━━━━━ DOCUMENT EXCERPT

The benefits and opportunities of joining food and drink with travel and hospitality will be the focus of an international workshop on food tourism to be held in Alexandroupolis, Greece, in September 2018.
Organized by Respond on Demand, Top Tourism and Ramada Plaza Thraki Hotel & Spa, the workshop “Food Tourism: A Piece of Cake?”, will be held under the auspices of the World Food Travel Association (WFTA).
“The purpose of the workshop is to show stakeholders in the Eastern Mediterranean the value of food tourism and how they can benefit,” WFTA President Erik Wolf told GTP Headlines.
According to Wolf, the workshop will present many hands-on approaches to what Greek professionals can do to develop and promote their own food and beverage products as visitor attractions.
“WFTA will be there and we are looking forward to it,” he said.
Wolf will be the main speaker of the workshop.
Based in the United States, the WFTA is a leading authority on food tourism and currently counts thousands of registered members from all over the world. The association is now in the process of moving toward closer ties with Europe.
Greece – An undiscovered foodie destination?
Regarding Greece in particular, Wolf believes that Greek gastronomy can and should evolve into a strong product for the country’s tourism.
- GTP: Greece and gastronomy. On a scale from 1 to 10 where would you place Greece in regards to Food Tourism? Would you say that Greece is an undiscovered foodie destination?

━━━━━━━━━━
━━━━━ SOURCE INFORMATION

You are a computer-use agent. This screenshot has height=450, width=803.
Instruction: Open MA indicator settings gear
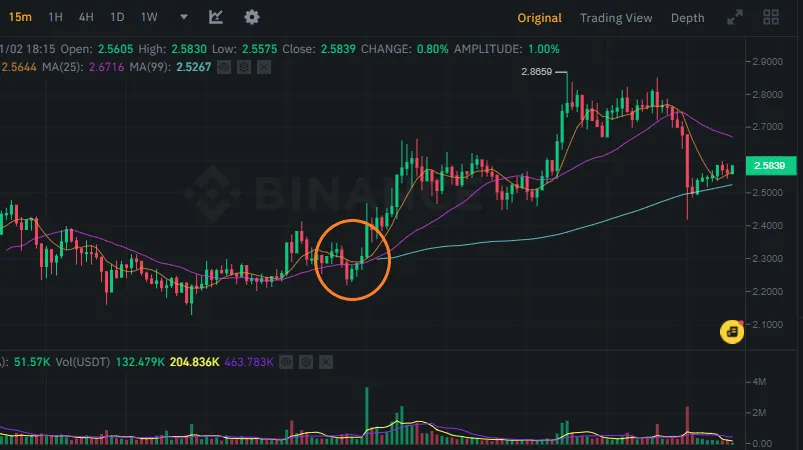(x=244, y=67)
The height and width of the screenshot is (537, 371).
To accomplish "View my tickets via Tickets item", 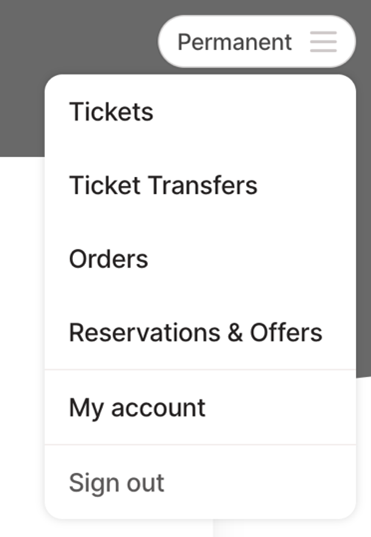I will click(x=200, y=112).
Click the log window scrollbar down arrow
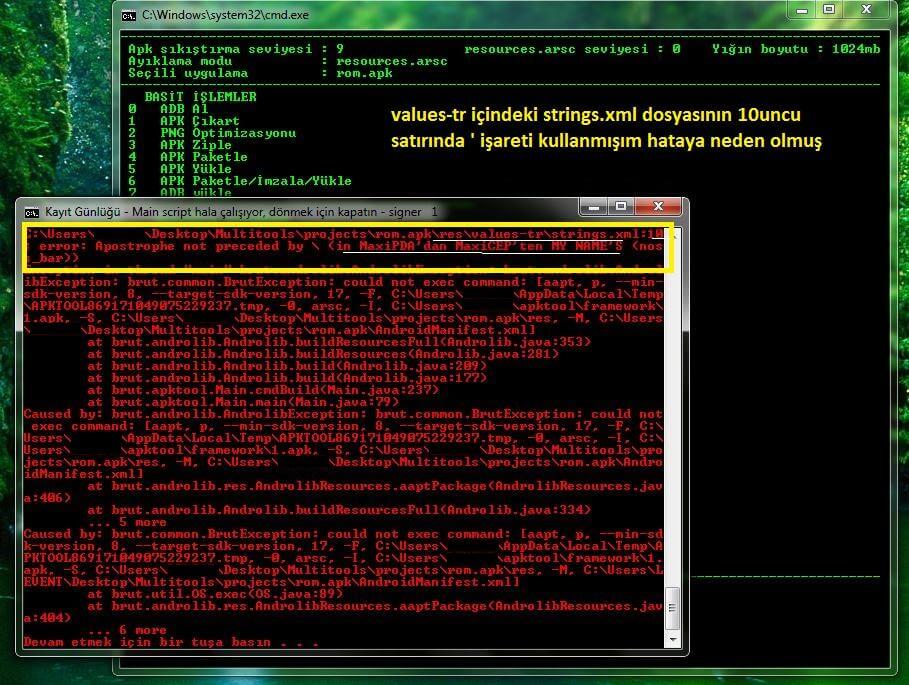 point(673,639)
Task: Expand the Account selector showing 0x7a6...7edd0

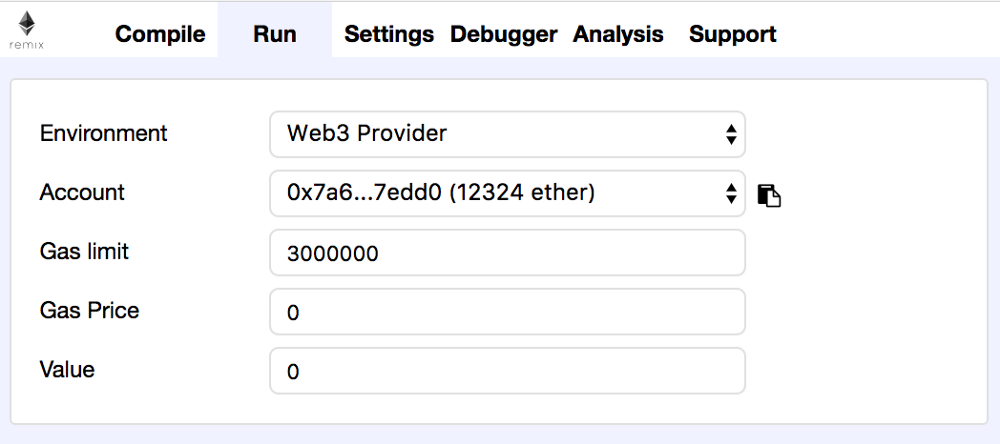Action: [x=500, y=193]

━━━━━━━━━━

TASK DIRECTIONS: Edit the part of the food tourism article that opens with the words containing "Regarding Greece in" and closes with "is an undiscovered foodie destination?", replacing "gastronomy" with "cuisine". Nothing in the records is needed for this work.

ANSWER BOX:
Regarding Greece in particular, Wolf believes that Greek cuisine can and should evolve into a strong product for the country’s tourism.
- GTP: Greece and cuisine. On a scale from 1 to 10 where would you place Greece in regards to Food Tourism? Would you say that Greece is an undiscovered foodie destination?